Mohamed Chérif Ferjani *

Partout, au Nord, comme au Sud et à l’Est, les migrants sont la cible de campagnes de haine raciste les accusant d’être à l’origine de tous les maux de la société : violences, vols, trafics de toutes sortes, prostitution, insécurité, etc.

Les tenants  de la théorie xénophobe du «Grand remplacement» y voient les instruments d’un complot visant à submerger les sociétés des pays par lesquelles passent les migrants, ou cherchent à s’y installer, pour en changer l’identité, la culture et l’ordre social et politique.
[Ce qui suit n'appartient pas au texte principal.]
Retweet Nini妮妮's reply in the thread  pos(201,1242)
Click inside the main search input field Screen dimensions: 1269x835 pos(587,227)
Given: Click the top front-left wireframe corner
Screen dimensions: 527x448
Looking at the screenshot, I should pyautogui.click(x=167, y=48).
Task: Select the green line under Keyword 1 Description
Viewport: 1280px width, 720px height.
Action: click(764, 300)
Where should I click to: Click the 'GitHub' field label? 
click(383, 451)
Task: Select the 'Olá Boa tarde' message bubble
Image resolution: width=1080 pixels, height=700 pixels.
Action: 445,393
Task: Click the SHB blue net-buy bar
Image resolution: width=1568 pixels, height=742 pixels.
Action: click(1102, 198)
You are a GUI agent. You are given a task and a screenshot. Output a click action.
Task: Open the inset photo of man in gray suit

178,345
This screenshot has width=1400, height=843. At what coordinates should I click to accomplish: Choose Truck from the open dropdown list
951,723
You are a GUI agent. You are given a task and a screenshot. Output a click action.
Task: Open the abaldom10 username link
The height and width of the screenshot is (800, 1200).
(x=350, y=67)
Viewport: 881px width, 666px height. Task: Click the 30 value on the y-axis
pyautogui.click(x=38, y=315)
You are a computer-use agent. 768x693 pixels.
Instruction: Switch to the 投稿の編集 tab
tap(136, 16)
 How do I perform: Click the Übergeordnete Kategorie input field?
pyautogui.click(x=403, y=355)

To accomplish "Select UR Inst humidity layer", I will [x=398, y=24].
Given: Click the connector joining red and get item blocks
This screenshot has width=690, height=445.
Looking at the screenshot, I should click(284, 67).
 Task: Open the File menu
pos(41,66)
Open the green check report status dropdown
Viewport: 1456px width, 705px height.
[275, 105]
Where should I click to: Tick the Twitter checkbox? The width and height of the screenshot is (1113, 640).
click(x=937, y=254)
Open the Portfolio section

On s’obstine à refuser de voir les raisons pour lesquelles ils se sont arrachés à leur pays, et aux leurs, pour risquer leur vie en traversant des déserts hostiles, la mer sur des embarcations de fortune, des frontières et des pays où ils s’exposent à toutes les formes d’humiliation et de persécution, en livrant leur sort à des trafiquants sans scrupules qui leur prennent leurs économies pour les livrer à d’autres trafiquants encore plus cupides et moins soucieux de leur sort.

Ceux qui les persécutent et les pourchassent se recrutent parmi les victimes du même ordre néolibéral imposant partout des politiques agressives détruisant les systèmes de solidarités traditionnelles et les solidarités fondées sur les droits économiques, sociaux, politiques et culturels arrachés par les luttes de plusieurs générations depuis des décennies, voire des siècles.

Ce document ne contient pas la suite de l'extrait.